I agree with the carrot and the stick. I'm a big fan of carrots and I've used them with this government, but I'm also a believer in sticks. So the question is how do you manage both.
And the question of culture is enormously important. It doesn't actually matter how many rules you have in place. What I'm most interested in is how you create incentives for public servants to want to share more. And I think there are a couple of things that we have at our disposal on how to make that happen.
First, most public servants have grown up in an era where ministerial orders or deputy ministerial orders have been to not share anything because there's only risk involved in sharing. And how do we begin to crack that? How do we begin to change that culture?
The first one is there are lots of examples around how transparency can advance a policy agenda. But my most favourite example, and the one I always give in talks, is around restaurant inspection data. It turns out in L.A. they decided they were going to publish restaurant inspection results on the front doors of restaurants. The moment they started doing that, you had more people going to restaurants that had better results and fewer people going to restaurants that had worse results.
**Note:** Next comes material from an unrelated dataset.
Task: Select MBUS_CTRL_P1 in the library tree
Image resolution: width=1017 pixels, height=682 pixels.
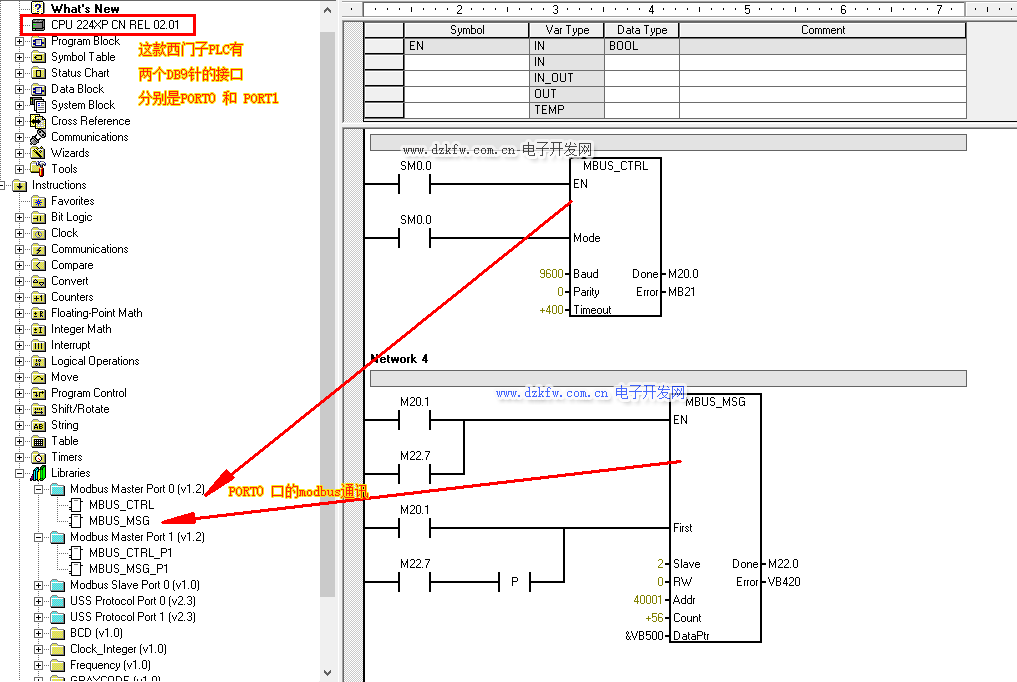Action: pos(130,553)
And wouldn't you know it, but it turns out that as a result, you also had fewer people ending up in the emergency room with food-borne related illnesses, which is the most expensive point of contact in the health care system.
So if you want to drive a policy outcome of reducing health care costs, it turns out publishing restaurant inspection results in a useful manner is a great way of driving that. So we have a whole bunch of examples where transparency and sharing data actually advances policy agendas. So driving those stories through the public service and causing public servants to think about where transparency is actually strategically in your interests would, I think, cause people to begin to re-evaluate why they should be sharing.
And then if we could get them to be thinking about that, we might begin to crack the door open a little bit more where they see that actually the risks of sharing this other information doesn't quite feel as high as it did before. Now they see that there are actually benefits in these policy areas where sharing created these outcomes they liked.
So that's probably the direction I'd try to go.